Given exercise A | In the article on the Park Slope Ripper, what did Community Board 6 ask the city to require of bus shelters?
Given exercise B | List every kind of flier that the article on the Park Slope Ripper says he tears down.
Given exercise C | Reproduce the part of the article on the Park Slope Ripper that opens with the words containing "Vigilante or hero?" and closes with "property like lampposts.".

Article |
** START **
Ripper on the loose!

The Brooklyn Paper

Vigilante or hero? You decide.

Like 19th-century London, a mysterious ripper is roaming through Park Slope, committing what some believe is a crime almost as bad as saucy Jack’s: he’s tearing down stoop sale, lost pet and house-cleaning fliers.

Unlike his historic counterpart, the Park Slope Ripper operates in broad daylight. Of course, he has good reason to conduct his mission in the open: it is illegal to hang fliers on public property like lampposts.

But that hasn’t ensured the Ripper’s popularity.

“Hero or villain? He’s a villain!,” said Heidi, who declined to give her last name. “Those signs are put up by parents who want to get rid of stuff or people having a stoop sale. They don’t mean any harm.”

Sean Williams, who was on Seventh Avenue walking his dog, got philosopical about it.

“He’s a villain because he’s ruining dreams,” he said. “If I have a lot of stuff in my crib that I don’t want, I have the right to sell it. Don’t hate on my signs.”

Of course, one man’s villain is another man’s freedom fighter.

“I love that guy,” said one neighborhood neatnik, who declined to give his name because he sensed that his opinion was unpopular in the neighborhood. “He’s fighting to keep Park Slope clean — how could you be against that?”

Community Board 6 District Manager Craig Hammerman certainly isn’t — after all, he was a Slope Ripper years ago (though he claims he’s retired).

“That was me years ago, ripping down people’s illegal fliers,” he said, adding that since hanging up his X-Acto knife, he’s been working within the system to get more bulletin boards posted so that people don’t have to resort to random fliering.

“We asked the city to make it a requirement that the bus shelters include bulletin boards, but we were rejected,” he said.

Several people are fashioning themselves as would-be Ripper hunters, using the Internet to broadcast a description of the supposed villain.

“He’s white, got a slight build, knobby knees, usually wearing a large gardener’s hat [and has] the sort of weasely little face that makes you immediately dislike him,” posted “Pastoralia” on the Web site, Brooklynian.

Pastoralia said that he was most bothered by the Ripper’s vigilante sense of justice.

“These were for stoop sales that were currently happening! What gives him the right? If a cop comes and rips a sign down because it’s illegal … that’s one thing, but when some one man army thinks he knows what’s better for all of us, that’s f–d up.”
** END **
Data extract |
** START **
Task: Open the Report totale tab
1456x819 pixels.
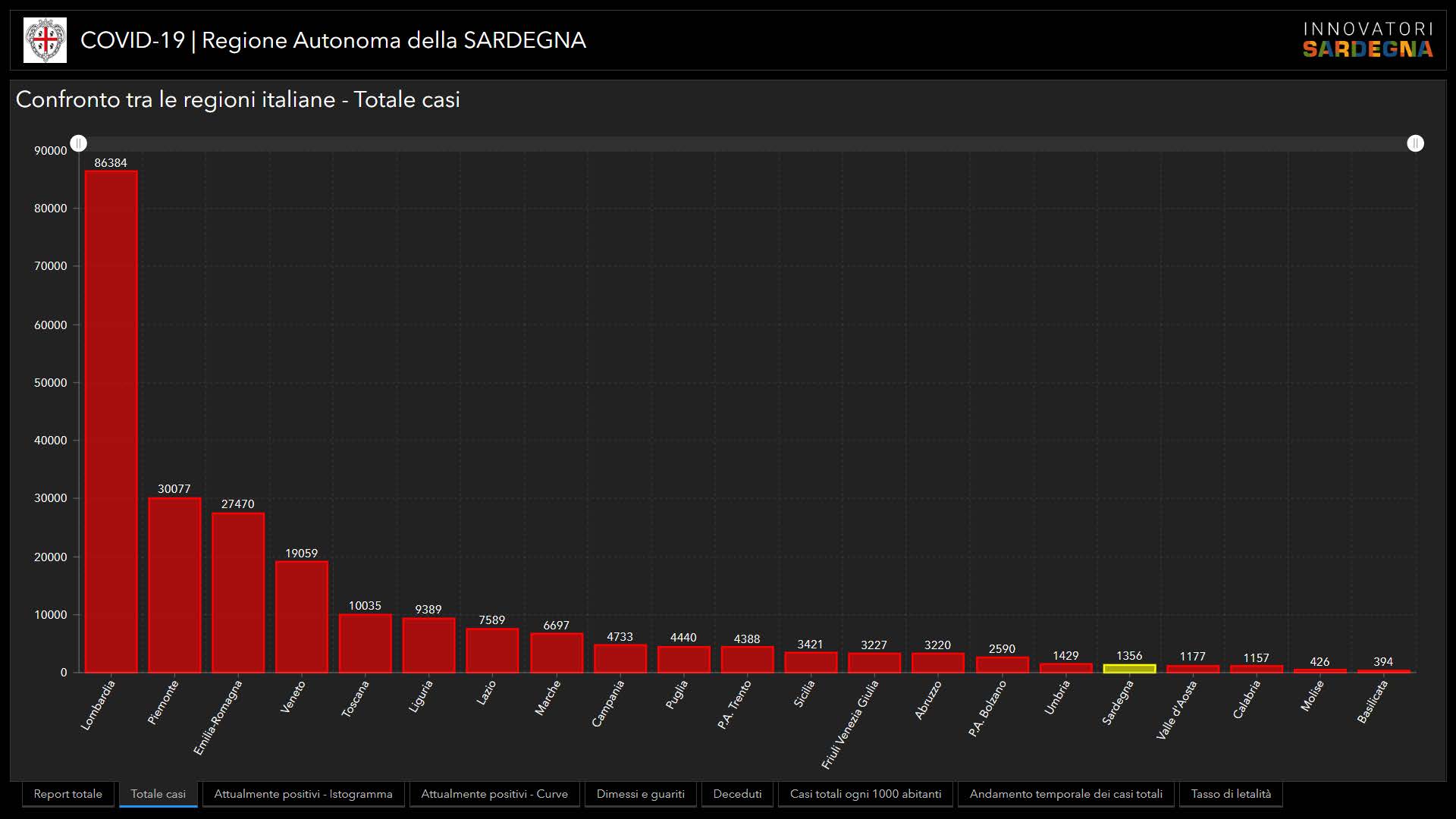Action: [x=67, y=794]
** END **
Response A | That they include bulletin boards.

Response B | Stoop sale fliers, lost pet fliers, house-cleaning fliers

Response C |
Vigilante or hero? You decide.

Like 19th-century London, a mysterious ripper is roaming through Park Slope, committing what some believe is a crime almost as bad as saucy Jack’s: he’s tearing down stoop sale, lost pet and house-cleaning fliers.

Unlike his historic counterpart, the Park Slope Ripper operates in broad daylight. Of course, he has good reason to conduct his mission in the open: it is illegal to hang fliers on public property like lampposts.